What I have observed with koan work in myself and others is that it hooks so deeply into our already-conditioned programs. One uses the koan as means to an end. It can also be used to have something to do while sitting- something to occupy the mind rather than face present difficulties. A Zen teacher once said to me: "If people didn't have subsequent koans to work on after passing their first one, they would leave the center." What is this mind, what is this instant when there is nothing to do, nothing to accomplish, nothing to hold on to?

While working on koans, does one seriously and continuously look at the feelings of accomplishment and pride which may be generated by passing a koan? Is one aware of this? Koan work has a built-in system of rewards. It ties in with our age-old feelings of success and failure. Does one continue to depend on the teacher who passes or rejects? Is one in awe of the teacher and senior students who have already passed all these koans?

Does one see the emerging feeling of elitism? Of having something others don't, or not having what others do? Is there ambition and competitiveness among koan students - comparisons about who passed which and how many koans? These comparisons take place among students and teachers alike. It happens when we get involved in any system. Can one become aware of this in all simplicity and be done with it? If not, self-centeredness, strife, violence and sorrow will persist, no matter how many koans are seen through. So whether the work is a koan or any other problem- is the mind clearly aware of these traps?
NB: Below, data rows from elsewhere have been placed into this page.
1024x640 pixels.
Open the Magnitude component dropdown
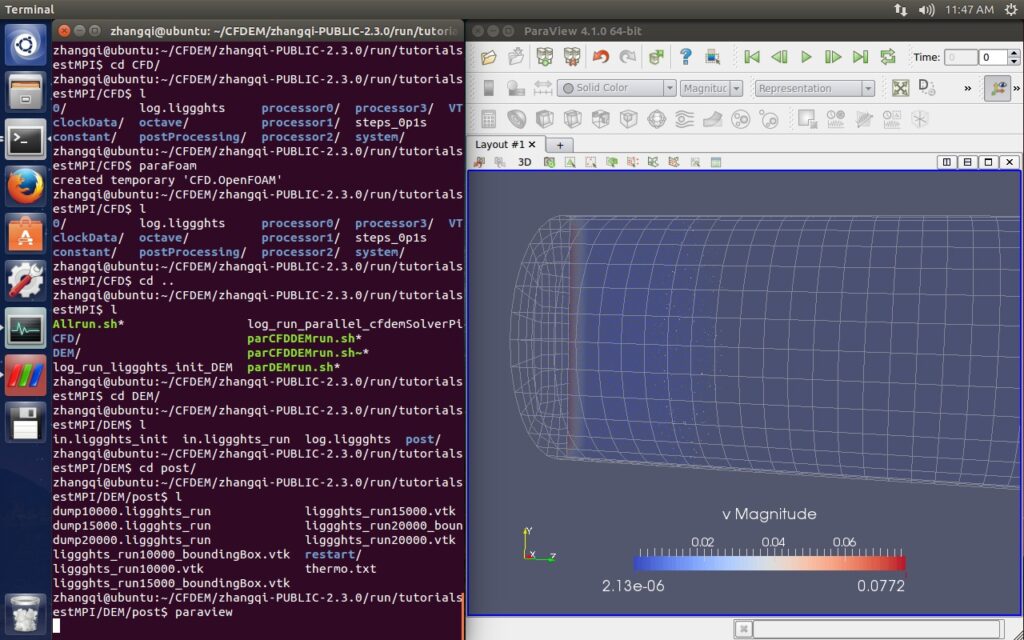(708, 88)
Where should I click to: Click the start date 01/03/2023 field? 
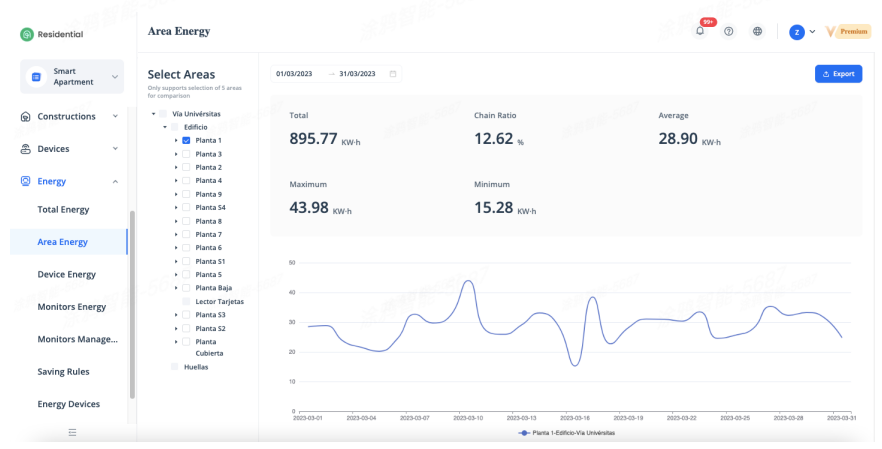point(295,74)
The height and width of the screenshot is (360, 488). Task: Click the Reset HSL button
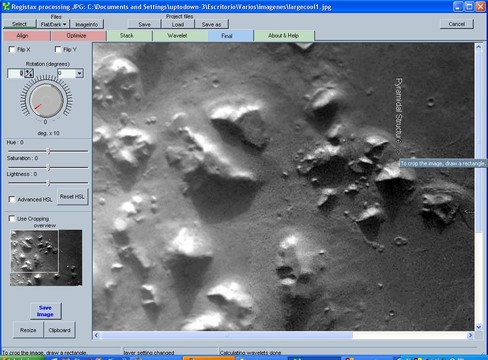coord(72,197)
Primary Point: Do you believe that our personal problems can carry us beyond our personal ego to that point of silence and emptiness to which koans are supposed to lead us?
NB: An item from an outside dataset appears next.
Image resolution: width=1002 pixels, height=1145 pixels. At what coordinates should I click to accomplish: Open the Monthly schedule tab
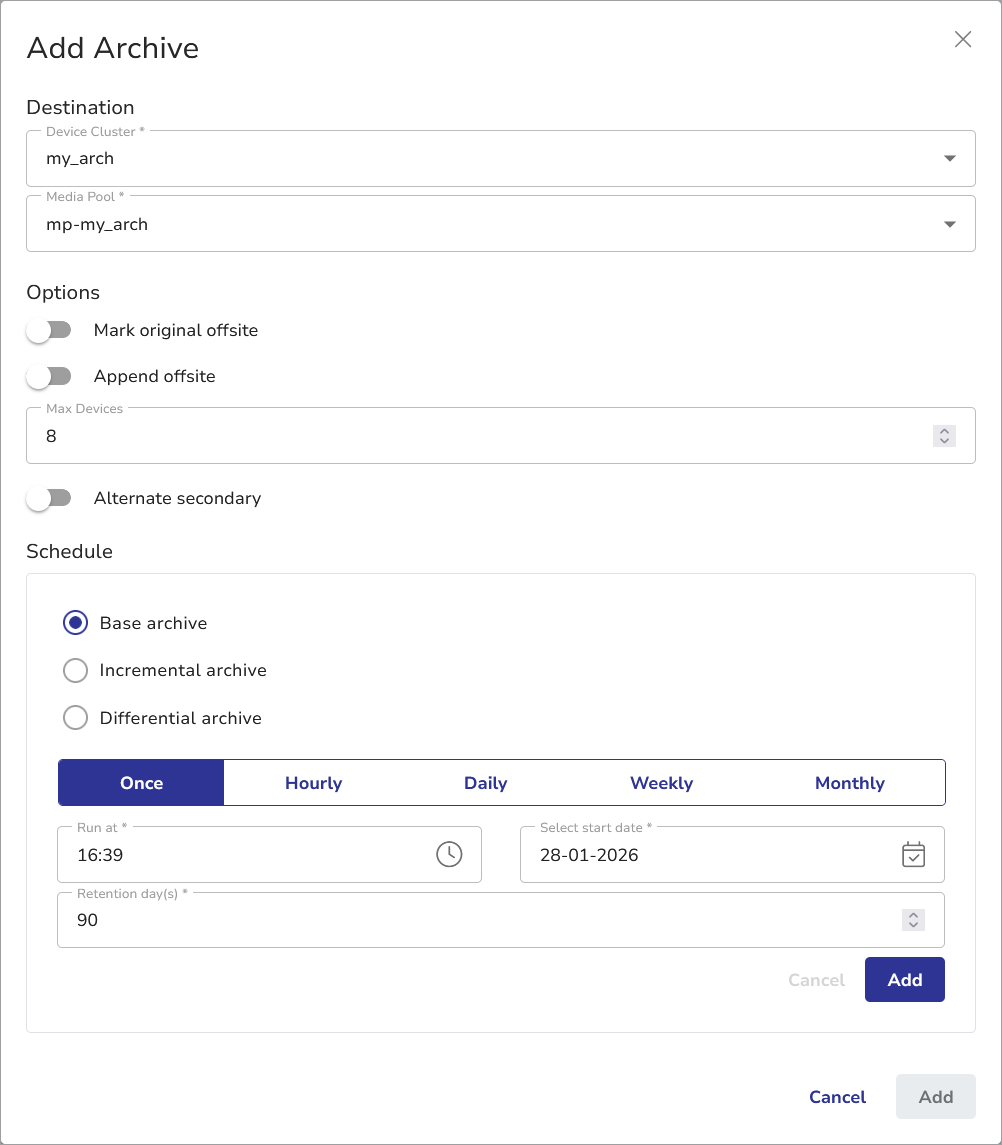pos(849,783)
Toni: Our personal problem is our personal ego and it leads us around in circles. Emptiness and silence aren't a place to be reached by methods. Nothing can lead to it. Quiet and empty states of mind can be induced through different practices, but we are not talking about induced quietness and emptiness.

Something entirely new comes into being when the brain, together with the rest of the organism, isn't mechanically engaged in wanting, striving, comparing, fearing, suppressing, attaining, defending, following, believing, and so forth. It is not a question of getting rid of these movements, but seeing without a shadow of deception what is actually happening inwardly and outwardly.

Can the vast, running river mind slow down, come to a halt? Not practicing to halt it, but seeing what is there and ceasing to be trapped in it? If we human beings do not understand ourselves freely, profoundly, from moment to moment, there cannot be any intelligent, loving and compassionate relationship among us. Division and sorrow will persist.

Primary Point: People put you down saying that this kind of practice does not aim at self- realization.

Toni: What does one mean by self-realization? A powerful experience which will settle our daily problems? Awakening to a state of nirvana, bliss, ecstasy? Is that what it is thought to be? I am asked about this all the time. We all have read so many accounts of enlightenment experiences and one wants that experience for oneself. One will give anything for it, practice any method, follow any teacher.

What is self-realization if not the immediate, moment-to-moment insight into the processes of the human mind? Can fear and wanting be instantly seen and directly understood- not just the present feeling of it, but seeing the root cause and the inevitable consequences that follow? Not thinking or speculating about it, but a penetrating awareness which dispels what is seen. This seeing, this undivided openness, has nothing to do with any experience. There is no experiencer in it - no realizer, no recipient of anything. It is something entirely new and unknowable.